┌────────
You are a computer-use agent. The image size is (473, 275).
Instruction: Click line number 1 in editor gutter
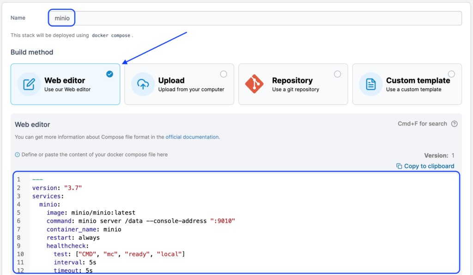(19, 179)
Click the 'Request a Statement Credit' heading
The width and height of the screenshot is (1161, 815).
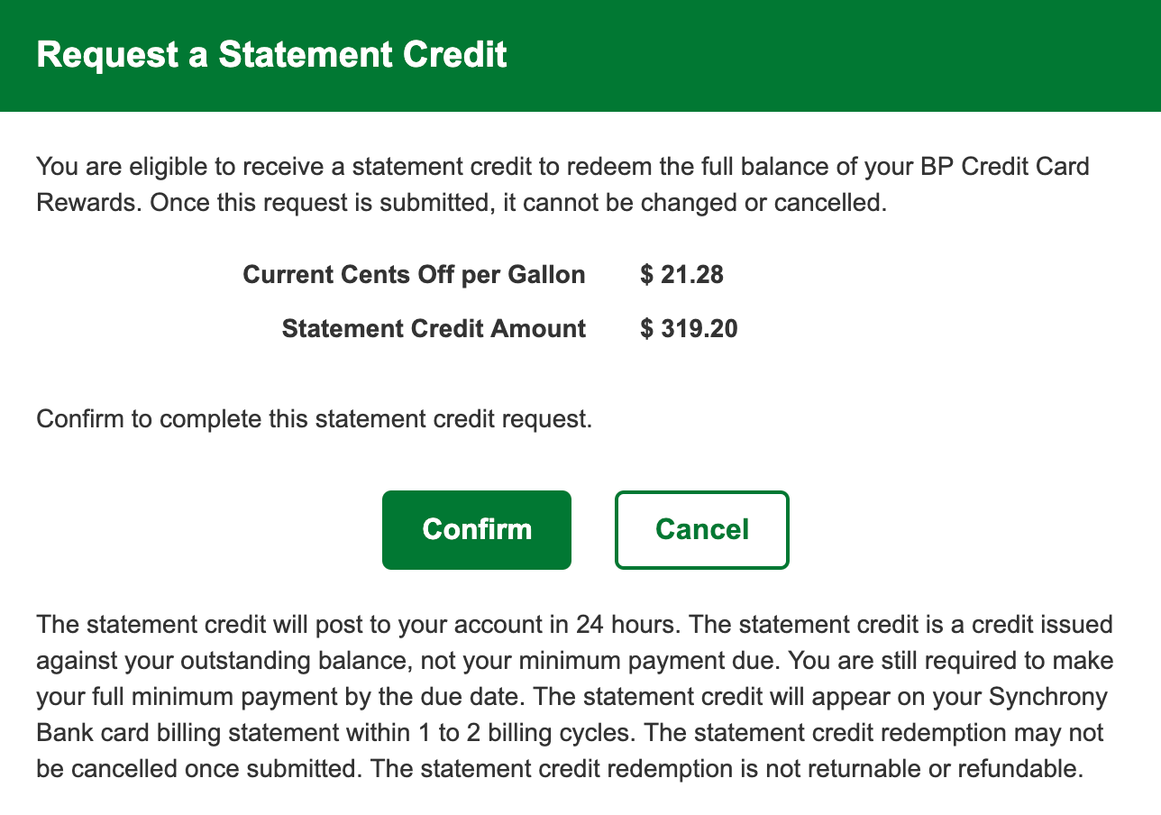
└────────
- **YOUR INSTRUCTIONS**
Set down the data above word for word, leaving every picture out.

- **ANSWER TO THE PROBLEM**
You are a computer-use agent. The image size is (473, 275).
Instruction: Click line number 1 in editor gutter
(19, 179)
Click the 'Request a Statement Credit' heading
The width and height of the screenshot is (1161, 815).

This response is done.